Dare la caccia al Maestro? E poi? Anche se lo avesse trovato, cosa avrebbe potuto fare?

   Non sarebbe mai stato in grado di combatterlo. Non poteva.

Avrebbe dovuto trovare un modo per farlo tornare quello di prima.

   Non riusciva comunque a spiegarsi come avesse potuto lasciarsi trasformare in un mostro senza fare nulla, l’aveva sempre considerato quasi invincibile. Evidentemente si era sbagliato. La rabbia esplose improvvisamente dentro di lui.

   «Brutto…imbecille!»

Accompagnò l’urlo sbattendo il pugno sul corrimano di pietra della balaustra. Un rumore inconfondibile, seguito da un dolore acuto che si propagò dalla mano, al braccio, fino alla spalla: aveva esagerato e si era rotto il mignolo.

   «Maledizione…»

Trattenne il fiato dal dolore per qualche secondo, dopodiché si concentrò e inspirò profondamente.
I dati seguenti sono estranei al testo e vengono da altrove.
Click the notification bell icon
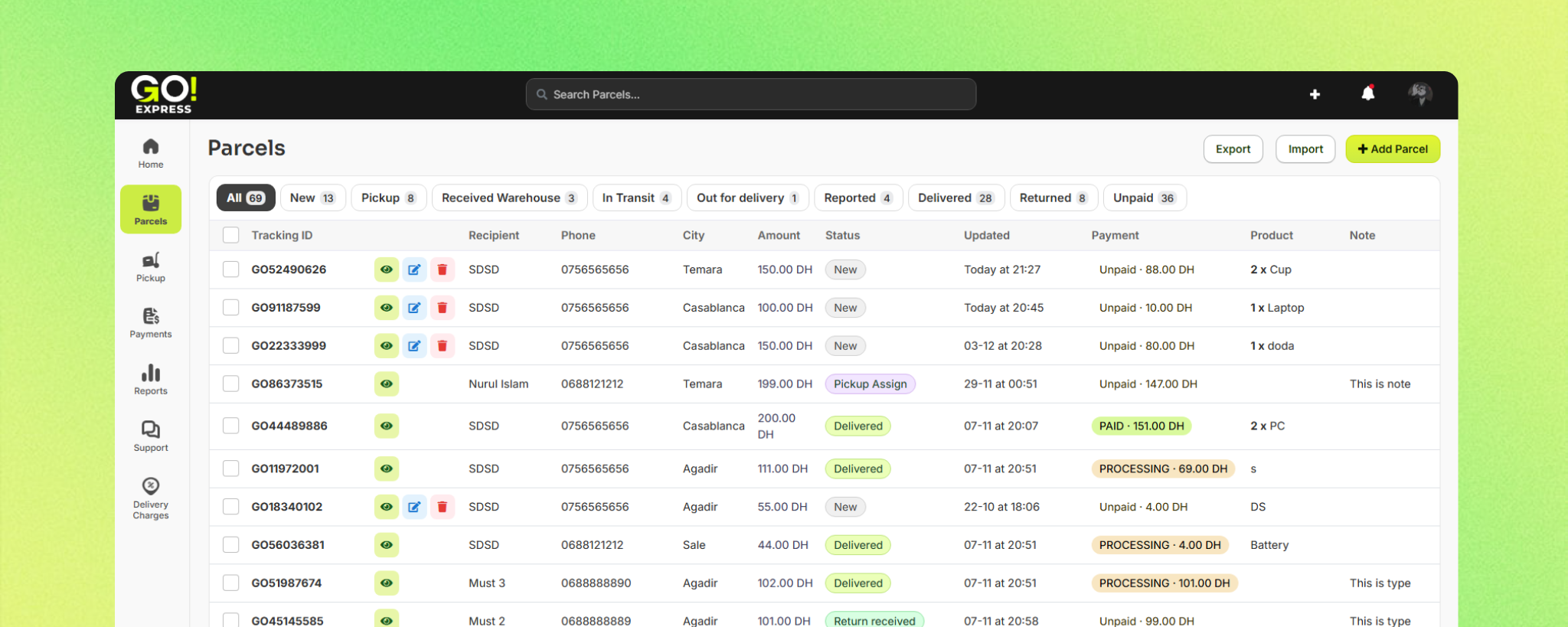The width and height of the screenshot is (1568, 627). click(1367, 94)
La mano fratturata fu avvolta dalla nebbia evanescente e luminosa dell’incantesimo d’acqua. Era la prima volta che doveva curarsi una frattura e si sorprese della sensazione che stava provando nel sentire l’osso che si saldava sotto la pelle. Non fu molto piacevole, a dire la verità, però funzionò. Dopo pochi secondi il dolore svanì completamente, lasciando il posto a un leggero intorpidimento.    Sbuffò, massaggiandosi con l’altra mano, aprendo e chiudendo le dita. La presenza, che aveva distintamente avvertito alle sue spalle da qualche secondo, parlò.

   «Il solito incapace! Non sei neanche in grado di imprecare, senza combinare guai».

C’era qualcosa di strano nella voce della ragazza. Non era il suo solito tono sarcastico con il quale lo rimproverava sempre, una nota malinconica accompagnava le sue parole.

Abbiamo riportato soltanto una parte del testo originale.